Answer: When disaster strikes, a company or industry often finds itself thrust into the spotlight.
With modern technology, easily accessible communications and media have made it more
important for companies to be prepared for any potential disasters or acute problems. A
company's swift and effective handling of communications during such times can have
significant implications. The best response is to be forthright and direct, reassuring the public,
and provide the media with accurate information. Cultural traditions, social and political
contexts, and economic environments in specific countries can affect PR practices. The mass
media and the written word are important vehicles for information dissemination in many of the
industrial countries. In developing countries these may not be as effective or the only source of
communication. In Ghana, dance, songs, and storytelling are important communication channels.

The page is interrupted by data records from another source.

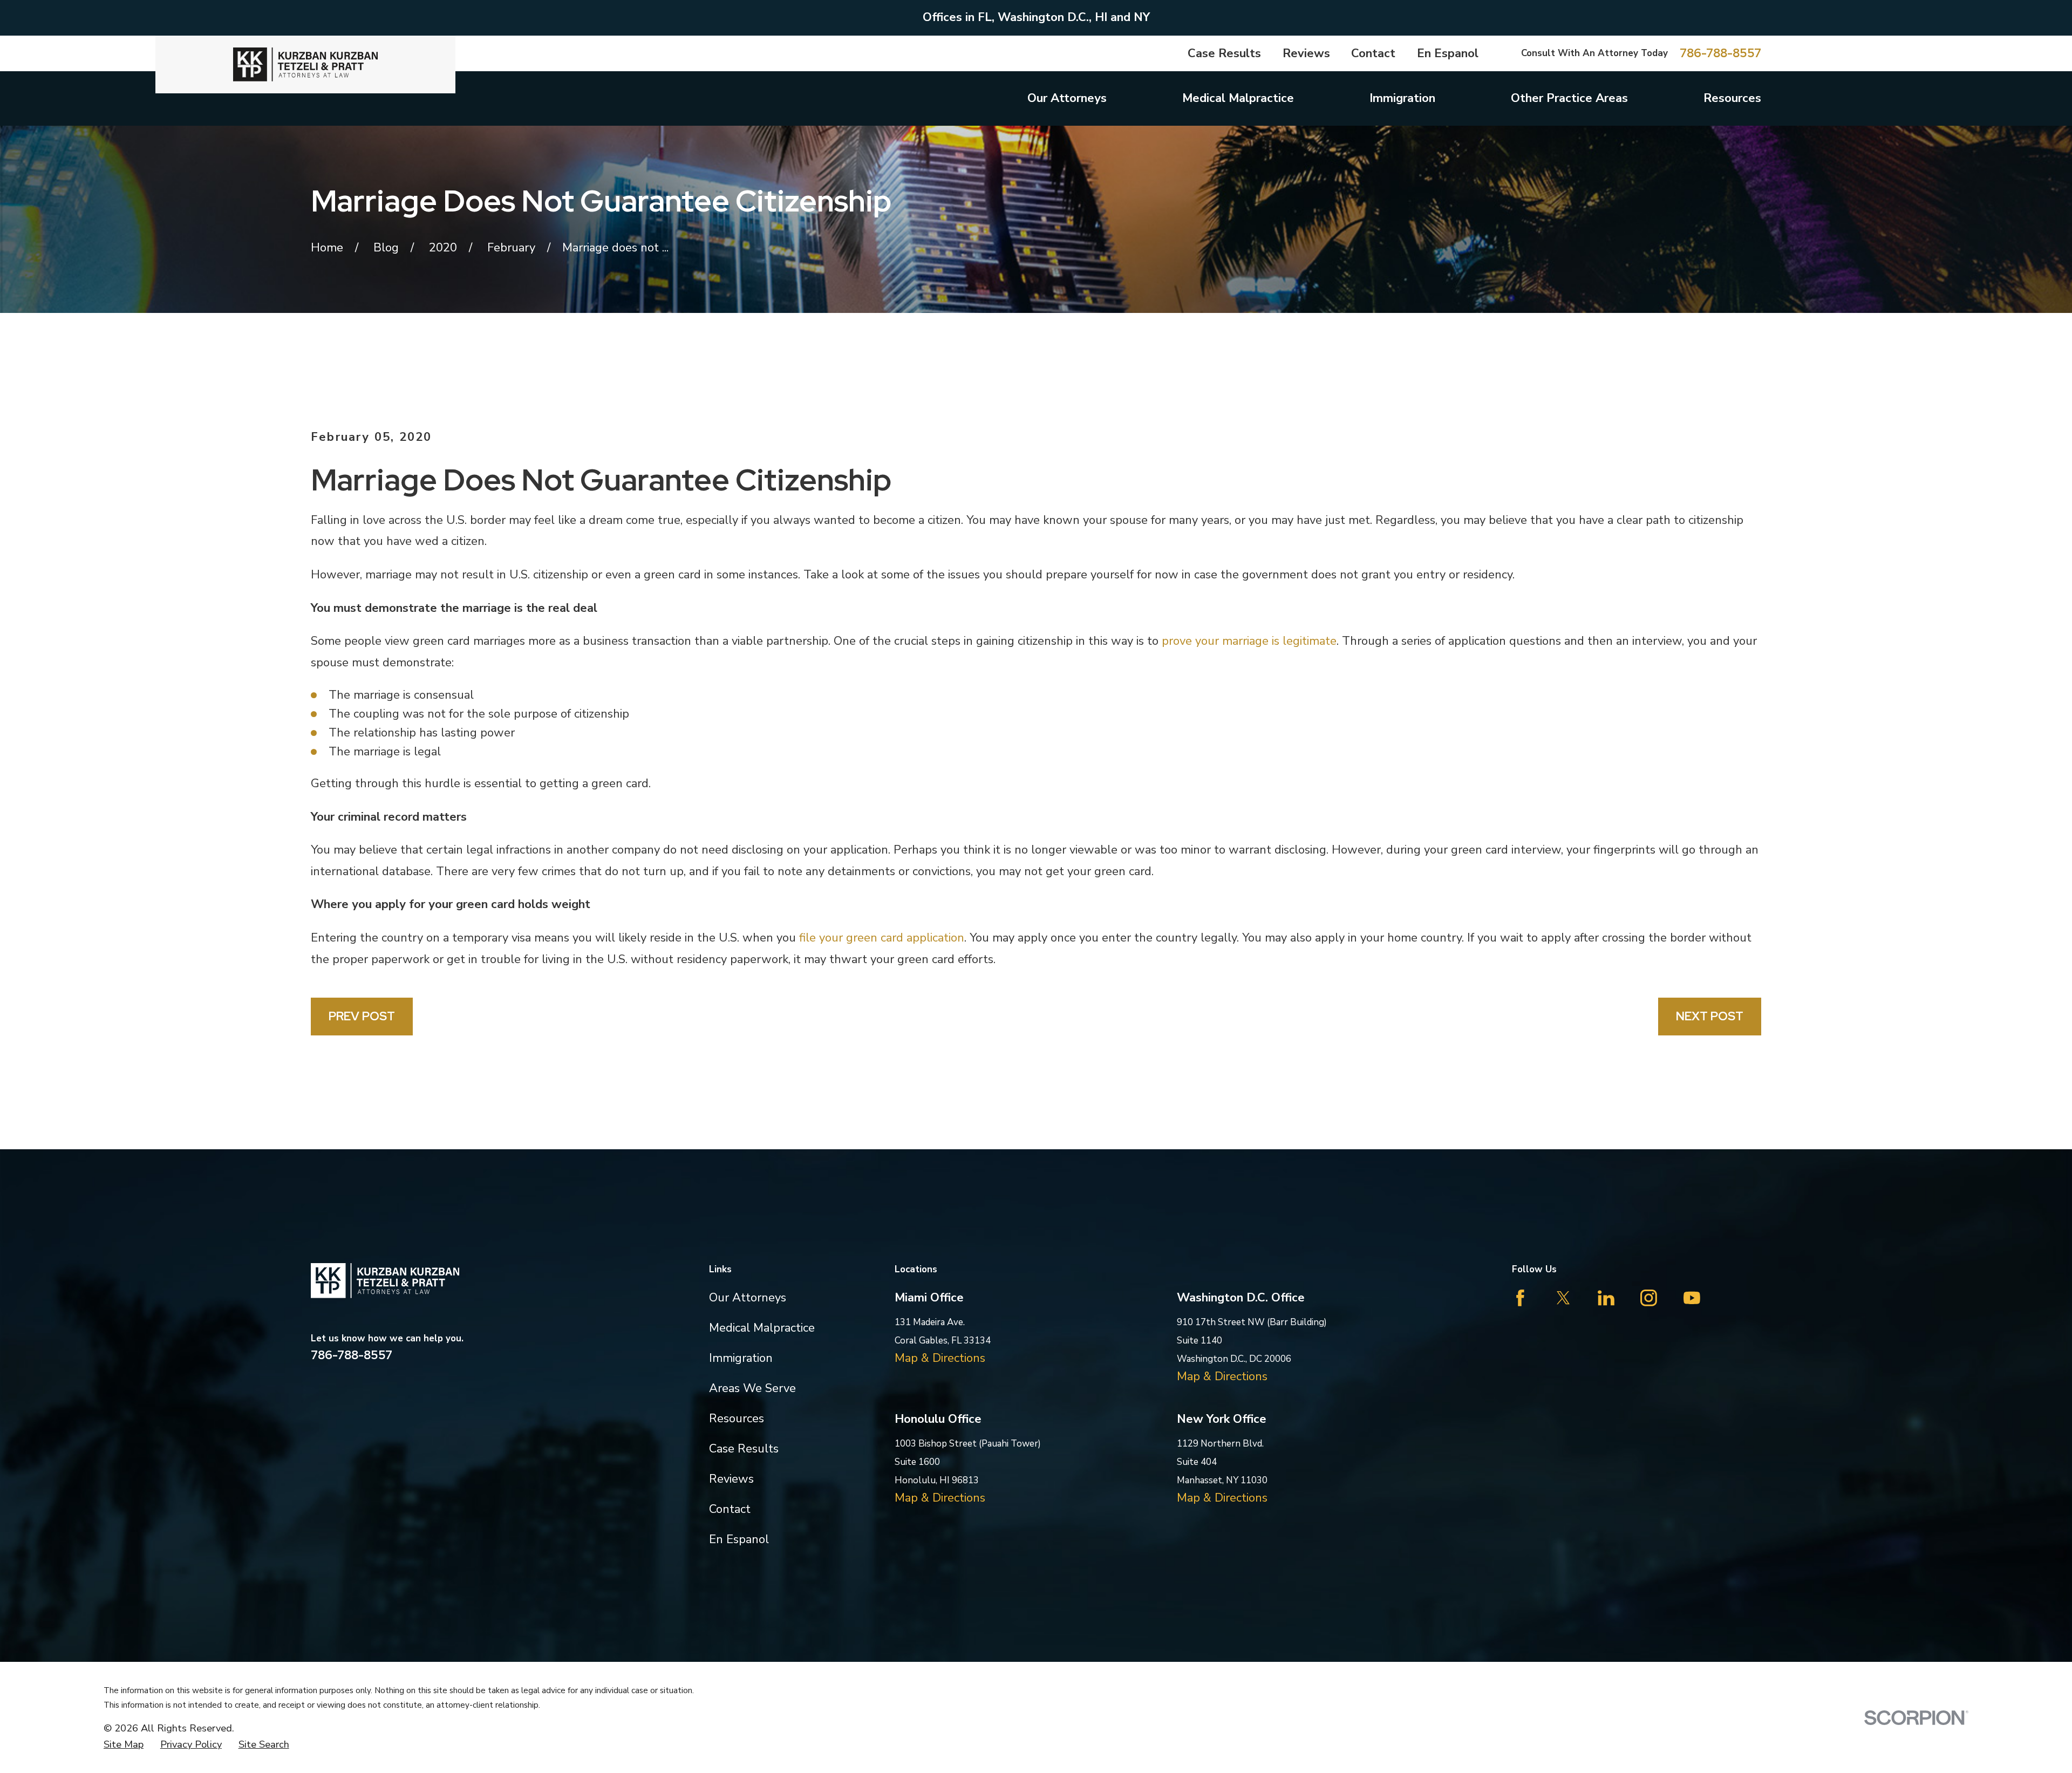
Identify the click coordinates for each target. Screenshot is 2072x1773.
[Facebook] (1520, 1298)
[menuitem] (124, 1744)
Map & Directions (940, 1358)
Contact (1373, 53)
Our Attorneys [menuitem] (1067, 98)
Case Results (1224, 53)
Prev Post (362, 1016)
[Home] (305, 64)
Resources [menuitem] (1732, 98)
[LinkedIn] (1606, 1298)
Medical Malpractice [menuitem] (1238, 98)
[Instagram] (1648, 1298)
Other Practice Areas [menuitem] (1569, 98)
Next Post (1709, 1016)
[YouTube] (1692, 1298)
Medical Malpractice (762, 1328)
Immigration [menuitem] (1402, 98)
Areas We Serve (752, 1388)
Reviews (1306, 53)
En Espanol (1447, 53)
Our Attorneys (747, 1298)
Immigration (741, 1358)
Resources (736, 1418)
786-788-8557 (1720, 53)
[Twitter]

In India, where half of the population cannot read, written communication is of no importance,,
mostly in the extensive rural areas. Even in industrialized nations PR practices vary to a great
extent. In the United States, the hometown news release comprises much of the news in a small,
local newspaper. In Europe, PR professionals are viewed as part of the marketing function rather
than as distinct and separate specialists in a company. A company that is ethnocentric in its
approach to PR will extend home-country PR activities into host countries. The rationale behind
this approach is that people everywhere are motivated and persuaded in much the same manner;
a company adopting a polycentric approach to PR gives the host-country practitioner more
leeway to incorporate local customs and practices into the PR effort.